Quote the line containing "Workshops (48, 1648)" and all lines that follow it in the listing below, exactly as written.
*** Begin section ***
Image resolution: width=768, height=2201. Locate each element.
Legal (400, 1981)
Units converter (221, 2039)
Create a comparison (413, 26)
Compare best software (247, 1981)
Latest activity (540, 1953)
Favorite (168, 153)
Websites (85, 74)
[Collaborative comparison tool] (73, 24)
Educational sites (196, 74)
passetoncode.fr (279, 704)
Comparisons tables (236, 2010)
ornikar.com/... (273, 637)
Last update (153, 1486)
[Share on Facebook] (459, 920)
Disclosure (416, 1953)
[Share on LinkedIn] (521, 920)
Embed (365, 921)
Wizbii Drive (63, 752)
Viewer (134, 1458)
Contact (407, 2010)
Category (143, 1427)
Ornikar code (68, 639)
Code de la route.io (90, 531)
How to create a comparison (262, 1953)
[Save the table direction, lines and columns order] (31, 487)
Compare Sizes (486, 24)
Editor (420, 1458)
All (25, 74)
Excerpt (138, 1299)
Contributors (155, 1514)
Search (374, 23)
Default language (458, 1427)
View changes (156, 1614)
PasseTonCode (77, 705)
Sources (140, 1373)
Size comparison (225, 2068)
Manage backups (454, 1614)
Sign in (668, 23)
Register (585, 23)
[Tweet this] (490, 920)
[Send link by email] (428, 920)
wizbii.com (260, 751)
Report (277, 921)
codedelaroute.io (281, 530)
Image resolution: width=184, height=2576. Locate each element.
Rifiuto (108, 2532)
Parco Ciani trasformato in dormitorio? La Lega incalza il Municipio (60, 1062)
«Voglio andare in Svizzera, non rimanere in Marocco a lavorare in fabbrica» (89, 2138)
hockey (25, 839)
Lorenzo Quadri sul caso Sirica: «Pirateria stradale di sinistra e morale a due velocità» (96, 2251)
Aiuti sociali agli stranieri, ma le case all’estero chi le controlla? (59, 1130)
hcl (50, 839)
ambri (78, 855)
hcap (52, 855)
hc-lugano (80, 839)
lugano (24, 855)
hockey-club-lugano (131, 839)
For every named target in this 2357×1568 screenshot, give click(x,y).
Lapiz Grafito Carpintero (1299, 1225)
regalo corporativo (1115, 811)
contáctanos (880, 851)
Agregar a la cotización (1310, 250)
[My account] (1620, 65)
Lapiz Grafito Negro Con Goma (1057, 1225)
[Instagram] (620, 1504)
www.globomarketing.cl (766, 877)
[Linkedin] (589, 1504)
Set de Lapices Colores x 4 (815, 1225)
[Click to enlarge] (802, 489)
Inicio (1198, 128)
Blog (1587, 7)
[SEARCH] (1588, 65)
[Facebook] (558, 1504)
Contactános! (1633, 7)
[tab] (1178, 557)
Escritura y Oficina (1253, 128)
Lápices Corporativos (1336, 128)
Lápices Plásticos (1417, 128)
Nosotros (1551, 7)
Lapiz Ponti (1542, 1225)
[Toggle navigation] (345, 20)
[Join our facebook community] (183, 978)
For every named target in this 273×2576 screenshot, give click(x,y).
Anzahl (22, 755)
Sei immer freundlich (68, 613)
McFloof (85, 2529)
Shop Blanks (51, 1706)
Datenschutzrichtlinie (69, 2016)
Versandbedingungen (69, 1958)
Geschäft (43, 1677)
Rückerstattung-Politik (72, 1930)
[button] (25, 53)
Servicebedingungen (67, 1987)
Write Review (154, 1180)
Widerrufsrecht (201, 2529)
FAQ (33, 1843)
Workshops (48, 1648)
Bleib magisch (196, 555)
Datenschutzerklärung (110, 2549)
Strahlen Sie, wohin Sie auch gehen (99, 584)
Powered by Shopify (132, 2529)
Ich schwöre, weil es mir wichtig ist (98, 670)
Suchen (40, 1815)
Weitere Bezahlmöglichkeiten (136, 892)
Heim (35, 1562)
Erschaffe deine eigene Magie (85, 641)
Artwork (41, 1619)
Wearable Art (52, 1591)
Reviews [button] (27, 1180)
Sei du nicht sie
*** End section ***
■ **WORKED SOLUTION**
Workshops (48, 1648)
Bleib magisch (196, 555)
Datenschutzerklärung (110, 2549)
Strahlen Sie, wohin Sie auch gehen (99, 584)
Powered by Shopify (132, 2529)
Ich schwöre, weil es mir wichtig ist (98, 670)
Suchen (40, 1815)
Weitere Bezahlmöglichkeiten (136, 892)
Heim (35, 1562)
Erschaffe deine eigene Magie (85, 641)
Artwork (41, 1619)
Wearable Art (52, 1591)
Reviews [button] (27, 1180)
Sei du nicht sie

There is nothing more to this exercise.